[Records for locating words and elements]
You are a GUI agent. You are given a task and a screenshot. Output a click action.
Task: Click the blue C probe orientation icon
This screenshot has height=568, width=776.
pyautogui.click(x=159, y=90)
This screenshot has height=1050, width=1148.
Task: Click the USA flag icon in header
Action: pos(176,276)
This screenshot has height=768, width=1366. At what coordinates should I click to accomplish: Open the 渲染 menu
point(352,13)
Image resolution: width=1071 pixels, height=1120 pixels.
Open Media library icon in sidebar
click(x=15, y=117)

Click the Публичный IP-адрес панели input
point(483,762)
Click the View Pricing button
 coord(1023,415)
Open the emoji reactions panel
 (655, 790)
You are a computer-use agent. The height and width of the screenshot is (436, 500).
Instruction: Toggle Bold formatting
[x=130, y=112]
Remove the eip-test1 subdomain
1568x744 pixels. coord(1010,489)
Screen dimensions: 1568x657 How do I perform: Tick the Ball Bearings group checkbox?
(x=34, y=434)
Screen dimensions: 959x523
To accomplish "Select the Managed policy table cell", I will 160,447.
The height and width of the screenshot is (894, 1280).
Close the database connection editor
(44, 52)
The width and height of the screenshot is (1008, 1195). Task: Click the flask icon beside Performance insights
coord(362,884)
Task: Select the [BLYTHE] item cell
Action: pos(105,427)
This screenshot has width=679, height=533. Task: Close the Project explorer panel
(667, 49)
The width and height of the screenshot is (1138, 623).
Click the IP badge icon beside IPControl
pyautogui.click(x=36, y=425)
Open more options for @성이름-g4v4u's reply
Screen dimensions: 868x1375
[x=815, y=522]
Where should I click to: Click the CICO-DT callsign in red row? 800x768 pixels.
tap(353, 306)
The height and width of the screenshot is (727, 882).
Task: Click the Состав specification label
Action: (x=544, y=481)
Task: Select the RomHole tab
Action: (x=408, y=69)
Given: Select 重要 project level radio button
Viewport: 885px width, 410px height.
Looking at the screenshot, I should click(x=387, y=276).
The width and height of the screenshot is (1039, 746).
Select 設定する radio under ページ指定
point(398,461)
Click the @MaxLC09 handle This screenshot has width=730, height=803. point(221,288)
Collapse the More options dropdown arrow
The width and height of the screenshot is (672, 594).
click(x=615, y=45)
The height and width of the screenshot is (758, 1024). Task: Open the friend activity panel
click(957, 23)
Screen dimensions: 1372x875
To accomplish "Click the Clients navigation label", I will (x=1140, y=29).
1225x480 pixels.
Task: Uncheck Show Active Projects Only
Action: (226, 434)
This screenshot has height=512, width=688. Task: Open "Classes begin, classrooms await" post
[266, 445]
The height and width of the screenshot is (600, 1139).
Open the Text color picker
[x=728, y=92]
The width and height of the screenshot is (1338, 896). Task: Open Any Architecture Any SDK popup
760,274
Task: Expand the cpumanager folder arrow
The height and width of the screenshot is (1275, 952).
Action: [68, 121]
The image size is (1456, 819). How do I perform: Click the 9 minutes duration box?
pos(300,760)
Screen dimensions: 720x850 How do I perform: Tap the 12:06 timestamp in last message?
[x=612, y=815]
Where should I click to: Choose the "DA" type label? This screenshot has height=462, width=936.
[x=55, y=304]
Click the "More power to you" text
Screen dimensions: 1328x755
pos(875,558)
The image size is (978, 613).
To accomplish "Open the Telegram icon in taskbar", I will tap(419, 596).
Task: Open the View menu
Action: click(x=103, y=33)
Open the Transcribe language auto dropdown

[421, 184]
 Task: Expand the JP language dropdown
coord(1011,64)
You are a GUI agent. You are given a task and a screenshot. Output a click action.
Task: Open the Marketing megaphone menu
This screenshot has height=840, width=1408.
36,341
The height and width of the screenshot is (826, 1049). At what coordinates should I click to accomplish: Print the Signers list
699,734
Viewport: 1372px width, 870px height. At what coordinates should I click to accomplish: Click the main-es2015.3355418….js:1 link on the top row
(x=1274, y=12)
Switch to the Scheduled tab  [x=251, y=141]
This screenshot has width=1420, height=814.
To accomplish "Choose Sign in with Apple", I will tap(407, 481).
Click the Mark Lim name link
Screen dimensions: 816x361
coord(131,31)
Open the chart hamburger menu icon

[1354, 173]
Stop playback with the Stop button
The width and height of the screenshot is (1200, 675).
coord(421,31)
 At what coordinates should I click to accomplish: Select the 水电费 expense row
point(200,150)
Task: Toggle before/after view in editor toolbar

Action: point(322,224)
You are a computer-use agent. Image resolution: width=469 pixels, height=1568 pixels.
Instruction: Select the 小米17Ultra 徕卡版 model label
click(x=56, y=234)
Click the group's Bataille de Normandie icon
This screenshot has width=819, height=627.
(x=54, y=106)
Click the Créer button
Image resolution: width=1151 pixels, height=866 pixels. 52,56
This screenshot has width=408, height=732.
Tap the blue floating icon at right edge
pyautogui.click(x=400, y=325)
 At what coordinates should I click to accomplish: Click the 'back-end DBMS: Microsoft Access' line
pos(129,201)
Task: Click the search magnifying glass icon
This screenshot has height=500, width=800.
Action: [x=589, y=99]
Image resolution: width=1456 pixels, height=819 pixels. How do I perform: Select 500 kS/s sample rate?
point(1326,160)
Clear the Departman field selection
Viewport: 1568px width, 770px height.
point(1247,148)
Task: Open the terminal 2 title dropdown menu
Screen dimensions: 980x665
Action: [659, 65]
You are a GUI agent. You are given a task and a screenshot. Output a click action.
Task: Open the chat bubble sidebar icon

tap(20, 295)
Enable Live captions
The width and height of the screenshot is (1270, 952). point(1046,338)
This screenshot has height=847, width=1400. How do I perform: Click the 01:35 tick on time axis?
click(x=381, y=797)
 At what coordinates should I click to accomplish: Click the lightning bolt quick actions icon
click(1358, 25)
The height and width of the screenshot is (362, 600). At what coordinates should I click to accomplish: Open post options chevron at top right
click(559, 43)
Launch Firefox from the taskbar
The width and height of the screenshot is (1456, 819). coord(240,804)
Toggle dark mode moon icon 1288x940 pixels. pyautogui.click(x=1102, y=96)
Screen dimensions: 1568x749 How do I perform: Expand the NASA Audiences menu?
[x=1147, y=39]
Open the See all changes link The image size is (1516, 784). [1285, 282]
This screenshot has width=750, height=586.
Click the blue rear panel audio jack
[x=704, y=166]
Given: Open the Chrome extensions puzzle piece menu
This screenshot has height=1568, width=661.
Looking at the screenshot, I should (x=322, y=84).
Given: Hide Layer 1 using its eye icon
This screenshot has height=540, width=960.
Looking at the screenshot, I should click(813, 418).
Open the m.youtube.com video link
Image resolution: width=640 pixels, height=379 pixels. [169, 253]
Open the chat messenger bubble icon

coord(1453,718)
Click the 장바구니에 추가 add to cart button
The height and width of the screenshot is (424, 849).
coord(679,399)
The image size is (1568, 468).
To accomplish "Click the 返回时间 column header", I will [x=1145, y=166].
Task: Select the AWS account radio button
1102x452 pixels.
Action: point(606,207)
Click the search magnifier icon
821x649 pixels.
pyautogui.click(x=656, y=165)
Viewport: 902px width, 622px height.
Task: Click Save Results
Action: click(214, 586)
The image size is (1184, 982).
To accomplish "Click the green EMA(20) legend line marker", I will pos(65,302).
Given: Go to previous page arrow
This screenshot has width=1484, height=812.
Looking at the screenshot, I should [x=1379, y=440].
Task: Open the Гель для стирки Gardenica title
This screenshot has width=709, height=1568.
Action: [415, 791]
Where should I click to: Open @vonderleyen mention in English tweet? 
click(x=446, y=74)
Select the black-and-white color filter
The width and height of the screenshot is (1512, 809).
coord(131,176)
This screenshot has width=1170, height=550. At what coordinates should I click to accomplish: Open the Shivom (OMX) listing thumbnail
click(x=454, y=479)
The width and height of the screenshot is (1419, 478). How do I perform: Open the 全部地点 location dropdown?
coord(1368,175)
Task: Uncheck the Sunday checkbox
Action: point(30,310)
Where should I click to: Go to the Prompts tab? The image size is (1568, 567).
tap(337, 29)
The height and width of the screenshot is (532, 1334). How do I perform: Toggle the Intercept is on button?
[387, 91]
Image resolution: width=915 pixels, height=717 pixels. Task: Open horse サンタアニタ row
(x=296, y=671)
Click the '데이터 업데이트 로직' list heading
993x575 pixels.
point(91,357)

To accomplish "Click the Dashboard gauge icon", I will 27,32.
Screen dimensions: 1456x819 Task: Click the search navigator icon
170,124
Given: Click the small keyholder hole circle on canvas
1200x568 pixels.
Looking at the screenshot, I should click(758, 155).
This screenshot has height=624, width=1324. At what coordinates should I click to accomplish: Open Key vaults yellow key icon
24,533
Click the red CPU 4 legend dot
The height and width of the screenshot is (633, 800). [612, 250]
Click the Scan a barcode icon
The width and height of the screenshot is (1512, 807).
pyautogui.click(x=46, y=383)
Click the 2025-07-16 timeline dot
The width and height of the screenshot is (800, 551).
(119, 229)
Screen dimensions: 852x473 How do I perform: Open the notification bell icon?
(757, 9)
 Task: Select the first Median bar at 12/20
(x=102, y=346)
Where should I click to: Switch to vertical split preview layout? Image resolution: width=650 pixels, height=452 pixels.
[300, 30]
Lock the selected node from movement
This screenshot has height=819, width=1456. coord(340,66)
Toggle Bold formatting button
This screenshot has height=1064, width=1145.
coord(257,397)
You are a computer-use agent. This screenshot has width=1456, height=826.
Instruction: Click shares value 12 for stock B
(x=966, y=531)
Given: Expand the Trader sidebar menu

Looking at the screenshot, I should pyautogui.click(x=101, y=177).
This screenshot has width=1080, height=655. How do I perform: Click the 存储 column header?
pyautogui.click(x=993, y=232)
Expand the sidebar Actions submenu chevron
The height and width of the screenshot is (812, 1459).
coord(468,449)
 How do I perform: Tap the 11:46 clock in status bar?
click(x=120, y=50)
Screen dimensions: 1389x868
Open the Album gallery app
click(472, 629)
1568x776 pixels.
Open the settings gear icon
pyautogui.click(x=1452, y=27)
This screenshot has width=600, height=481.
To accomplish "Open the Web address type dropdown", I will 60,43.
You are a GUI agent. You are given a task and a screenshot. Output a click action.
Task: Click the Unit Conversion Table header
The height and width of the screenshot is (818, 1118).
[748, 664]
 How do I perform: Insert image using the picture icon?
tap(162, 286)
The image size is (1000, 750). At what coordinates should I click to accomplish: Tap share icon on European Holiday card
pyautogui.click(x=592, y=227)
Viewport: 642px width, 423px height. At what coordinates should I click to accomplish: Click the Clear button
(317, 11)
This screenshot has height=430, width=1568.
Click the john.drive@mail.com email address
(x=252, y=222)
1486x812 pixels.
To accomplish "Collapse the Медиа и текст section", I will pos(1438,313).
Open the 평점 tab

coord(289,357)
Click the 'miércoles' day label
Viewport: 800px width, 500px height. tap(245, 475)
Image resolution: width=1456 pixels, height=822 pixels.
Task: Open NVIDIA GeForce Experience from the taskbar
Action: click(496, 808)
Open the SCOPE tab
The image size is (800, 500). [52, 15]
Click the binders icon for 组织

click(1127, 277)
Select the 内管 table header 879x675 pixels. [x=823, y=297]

_Exercise goal_
Please repeat the lines of the data above word for word, starting at the line that contains "Task: Open the Гель" and ending at the line that contains "(x=296, y=671)", with both of those lines included.

_Exercise result_
Task: Open the Гель для стирки Gardenica title
This screenshot has width=709, height=1568.
Action: [415, 791]
Where should I click to: Open @vonderleyen mention in English tweet? 
click(x=446, y=74)
Select the black-and-white color filter
The width and height of the screenshot is (1512, 809).
coord(131,176)
This screenshot has width=1170, height=550. At what coordinates should I click to accomplish: Open the Shivom (OMX) listing thumbnail
click(x=454, y=479)
The width and height of the screenshot is (1419, 478). How do I perform: Open the 全部地点 location dropdown?
coord(1368,175)
Task: Uncheck the Sunday checkbox
Action: point(30,310)
Where should I click to: Go to the Prompts tab? The image size is (1568, 567).
tap(337, 29)
The height and width of the screenshot is (532, 1334). How do I perform: Toggle the Intercept is on button?
[387, 91]
Image resolution: width=915 pixels, height=717 pixels. Task: Open horse サンタアニタ row
(x=296, y=671)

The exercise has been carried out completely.